■ **Supplied material**:
=== Begin Enclosure ===
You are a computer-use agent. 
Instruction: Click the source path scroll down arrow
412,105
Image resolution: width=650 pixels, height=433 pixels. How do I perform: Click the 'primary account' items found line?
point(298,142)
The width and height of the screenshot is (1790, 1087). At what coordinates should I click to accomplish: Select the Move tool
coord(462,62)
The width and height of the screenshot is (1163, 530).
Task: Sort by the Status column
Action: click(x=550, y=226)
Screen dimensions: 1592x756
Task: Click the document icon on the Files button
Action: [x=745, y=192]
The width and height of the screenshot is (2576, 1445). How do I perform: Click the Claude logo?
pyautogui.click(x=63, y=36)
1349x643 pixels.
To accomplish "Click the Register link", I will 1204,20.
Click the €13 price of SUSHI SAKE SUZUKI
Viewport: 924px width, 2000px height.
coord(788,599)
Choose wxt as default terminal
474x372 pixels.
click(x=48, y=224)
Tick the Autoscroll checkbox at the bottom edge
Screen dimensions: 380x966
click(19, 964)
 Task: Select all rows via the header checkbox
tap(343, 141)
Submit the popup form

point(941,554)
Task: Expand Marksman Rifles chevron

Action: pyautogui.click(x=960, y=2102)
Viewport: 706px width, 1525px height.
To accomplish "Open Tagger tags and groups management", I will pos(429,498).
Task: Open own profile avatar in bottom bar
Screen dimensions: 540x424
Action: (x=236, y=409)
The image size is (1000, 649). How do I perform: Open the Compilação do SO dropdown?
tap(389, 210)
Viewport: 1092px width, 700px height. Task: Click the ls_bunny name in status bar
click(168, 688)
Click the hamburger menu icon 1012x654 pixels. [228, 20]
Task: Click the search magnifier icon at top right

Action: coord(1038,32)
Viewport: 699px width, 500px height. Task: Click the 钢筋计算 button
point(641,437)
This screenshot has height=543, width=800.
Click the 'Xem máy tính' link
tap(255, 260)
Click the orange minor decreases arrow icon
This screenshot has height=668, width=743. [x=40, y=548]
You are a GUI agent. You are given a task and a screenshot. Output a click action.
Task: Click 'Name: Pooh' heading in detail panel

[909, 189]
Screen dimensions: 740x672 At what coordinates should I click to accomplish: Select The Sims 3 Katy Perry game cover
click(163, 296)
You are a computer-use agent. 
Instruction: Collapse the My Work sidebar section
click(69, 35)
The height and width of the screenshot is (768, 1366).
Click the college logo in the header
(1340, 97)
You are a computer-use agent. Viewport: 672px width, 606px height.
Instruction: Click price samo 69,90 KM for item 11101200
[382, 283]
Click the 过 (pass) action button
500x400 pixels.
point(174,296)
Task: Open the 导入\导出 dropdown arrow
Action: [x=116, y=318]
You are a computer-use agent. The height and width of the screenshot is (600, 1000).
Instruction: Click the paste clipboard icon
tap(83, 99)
=== End Enclosure ===
■ **Your objective**: Gather from the data above every line with the string "agent".

■ **Result**:
You are a computer-use agent. 
You are a GUI agent. You are given a task and a screenshot. Output a click action.
You are a computer-use agent. 
You are a computer-use agent. Viewport: 672px width, 606px height.
You are a computer-use agent. The height and width of the screenshot is (600, 1000).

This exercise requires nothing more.